Cecilia and Christopher would meet at a dance held at the Spalding Institute Center and begin to fall in love. They complemented one another—both were honor roll students and class leaders. Cecilia would graduate from the Academy of Our Lady in 1932 and pursue a degree at Illinois State University. After graduation, she would take a teaching position at St. Bernard’s.
The city was recovering from the depths of the Depression, and the Neighborhood House provided comfort for many of its indigent families. Federal food stuffs were shipped into Peoria by the carload, and people would come to the depot at Oak and Walnut to pick up allotments. Those with a little money could buy a pound of dried beans at 60 cents, enough to feed a family. Men worked 12 hours a day for $1 when they could find work. Some of the children at St. Bernard’s would talk to Cecilia about these matters, and she would try to help their families.

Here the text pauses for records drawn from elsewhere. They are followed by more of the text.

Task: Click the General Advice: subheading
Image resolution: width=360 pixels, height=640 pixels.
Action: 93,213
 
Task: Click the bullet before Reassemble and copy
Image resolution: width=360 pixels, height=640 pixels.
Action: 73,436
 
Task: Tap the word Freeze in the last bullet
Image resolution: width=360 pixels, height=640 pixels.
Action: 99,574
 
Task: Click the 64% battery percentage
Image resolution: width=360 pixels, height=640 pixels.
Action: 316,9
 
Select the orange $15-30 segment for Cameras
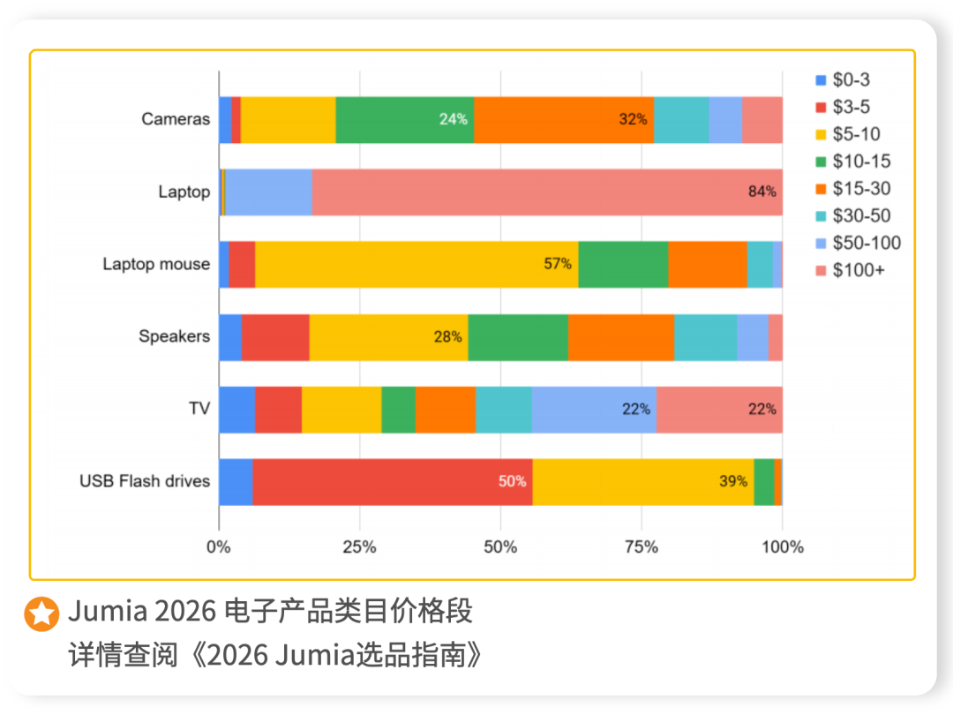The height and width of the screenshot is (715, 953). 564,119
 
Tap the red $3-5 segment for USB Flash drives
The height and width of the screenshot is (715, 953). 392,482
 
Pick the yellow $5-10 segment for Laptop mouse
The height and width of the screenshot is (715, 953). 416,264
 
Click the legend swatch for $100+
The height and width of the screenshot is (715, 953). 821,270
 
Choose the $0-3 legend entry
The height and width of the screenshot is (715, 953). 842,79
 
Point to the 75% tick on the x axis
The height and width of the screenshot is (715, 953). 642,547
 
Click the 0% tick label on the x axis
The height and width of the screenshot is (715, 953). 219,547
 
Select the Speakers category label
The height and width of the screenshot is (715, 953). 174,336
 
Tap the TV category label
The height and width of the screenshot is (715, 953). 199,409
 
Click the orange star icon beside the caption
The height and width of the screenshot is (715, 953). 41,613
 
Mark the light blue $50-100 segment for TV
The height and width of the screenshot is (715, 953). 594,410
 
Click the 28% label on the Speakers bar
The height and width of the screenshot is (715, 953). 448,336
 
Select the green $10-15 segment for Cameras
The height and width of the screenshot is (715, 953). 405,119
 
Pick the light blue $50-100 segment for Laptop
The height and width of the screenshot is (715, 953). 268,192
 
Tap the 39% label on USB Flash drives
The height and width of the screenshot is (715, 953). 733,482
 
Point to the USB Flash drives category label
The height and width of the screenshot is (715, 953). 145,481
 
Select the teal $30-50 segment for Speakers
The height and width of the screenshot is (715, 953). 705,336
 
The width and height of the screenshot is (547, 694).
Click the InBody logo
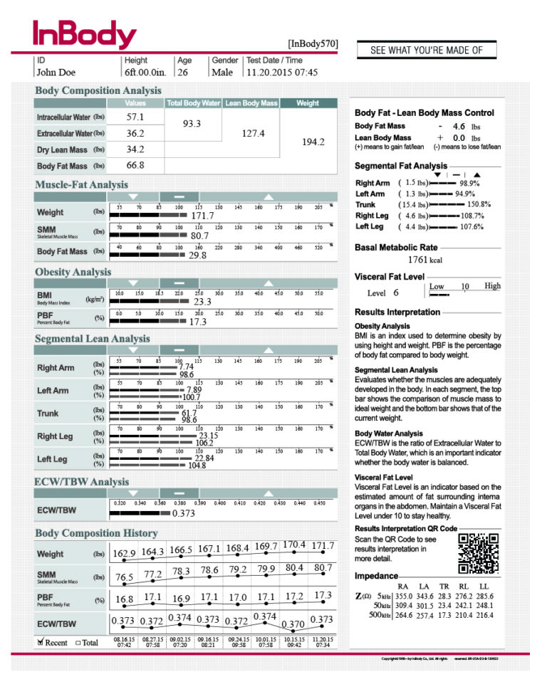pyautogui.click(x=84, y=33)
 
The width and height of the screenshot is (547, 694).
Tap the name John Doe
pyautogui.click(x=56, y=72)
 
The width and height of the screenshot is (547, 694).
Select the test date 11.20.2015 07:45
pyautogui.click(x=282, y=72)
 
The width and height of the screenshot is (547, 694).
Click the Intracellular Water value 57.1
pyautogui.click(x=135, y=117)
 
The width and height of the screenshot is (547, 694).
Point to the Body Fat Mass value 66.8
pyautogui.click(x=135, y=165)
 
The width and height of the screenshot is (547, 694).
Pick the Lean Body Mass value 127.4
pyautogui.click(x=253, y=133)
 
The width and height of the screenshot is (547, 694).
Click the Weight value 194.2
pyautogui.click(x=313, y=142)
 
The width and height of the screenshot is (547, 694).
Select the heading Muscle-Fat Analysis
pyautogui.click(x=81, y=185)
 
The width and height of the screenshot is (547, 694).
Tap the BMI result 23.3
pyautogui.click(x=203, y=302)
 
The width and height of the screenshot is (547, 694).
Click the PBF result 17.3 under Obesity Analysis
pyautogui.click(x=198, y=322)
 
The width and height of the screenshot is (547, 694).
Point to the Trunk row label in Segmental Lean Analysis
pyautogui.click(x=48, y=413)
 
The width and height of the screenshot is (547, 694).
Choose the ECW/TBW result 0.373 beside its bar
pyautogui.click(x=183, y=514)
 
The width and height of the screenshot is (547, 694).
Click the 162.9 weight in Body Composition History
pyautogui.click(x=124, y=554)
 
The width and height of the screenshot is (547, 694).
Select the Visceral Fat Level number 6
pyautogui.click(x=396, y=292)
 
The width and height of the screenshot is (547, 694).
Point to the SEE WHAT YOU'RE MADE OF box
pyautogui.click(x=427, y=50)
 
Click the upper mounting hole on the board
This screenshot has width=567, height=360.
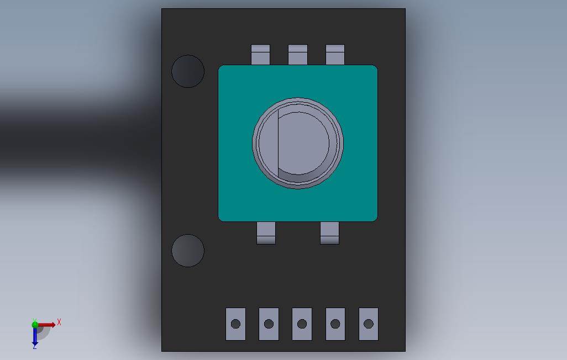pos(188,71)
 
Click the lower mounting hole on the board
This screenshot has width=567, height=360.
pos(188,251)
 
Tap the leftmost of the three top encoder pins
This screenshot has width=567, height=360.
pos(260,55)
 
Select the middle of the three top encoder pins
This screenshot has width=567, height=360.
pos(298,55)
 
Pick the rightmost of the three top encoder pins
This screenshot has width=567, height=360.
pos(335,55)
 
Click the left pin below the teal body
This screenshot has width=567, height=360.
pos(266,233)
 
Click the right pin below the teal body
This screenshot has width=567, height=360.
pos(329,233)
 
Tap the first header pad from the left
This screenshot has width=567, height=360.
pos(236,324)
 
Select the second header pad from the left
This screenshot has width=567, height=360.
pos(269,324)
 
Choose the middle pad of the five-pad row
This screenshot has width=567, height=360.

Cecilia and Christopher had become a couple and made plans for a July 1936 wedding. There was a lovely garden ceremony, followed by a honeymoon trip to Chicago. The couple would have several years together before Christopher would be drafted during World War II. They enjoyed buying their first home on Forrest Hill, purchasing seeds from the Hagemann Seed Company, and planting lovely gardens about the property. Life was embroidered by their love for one another.
A Song for Cecilia is a remarkable story of love and longing, of dreams fulfilled and dreams shattered, of a young woman’s sense of loss and redemption. Cecilia grows up in Peoria during a time now long lost, except for memories and the history books. Peoria Mayor Jim Ardis has written the book’s welcome letter and local author and historian Jerry Klein has written its introduction. A Song for Cecilia will be released by Tate Publishing in the spring of 2011. a&s
Jo Fredell Higgins is a graduate of the Academy of Our Lady in Peoria
and an internationally published and award-winning writer, poet, photographer and essayist.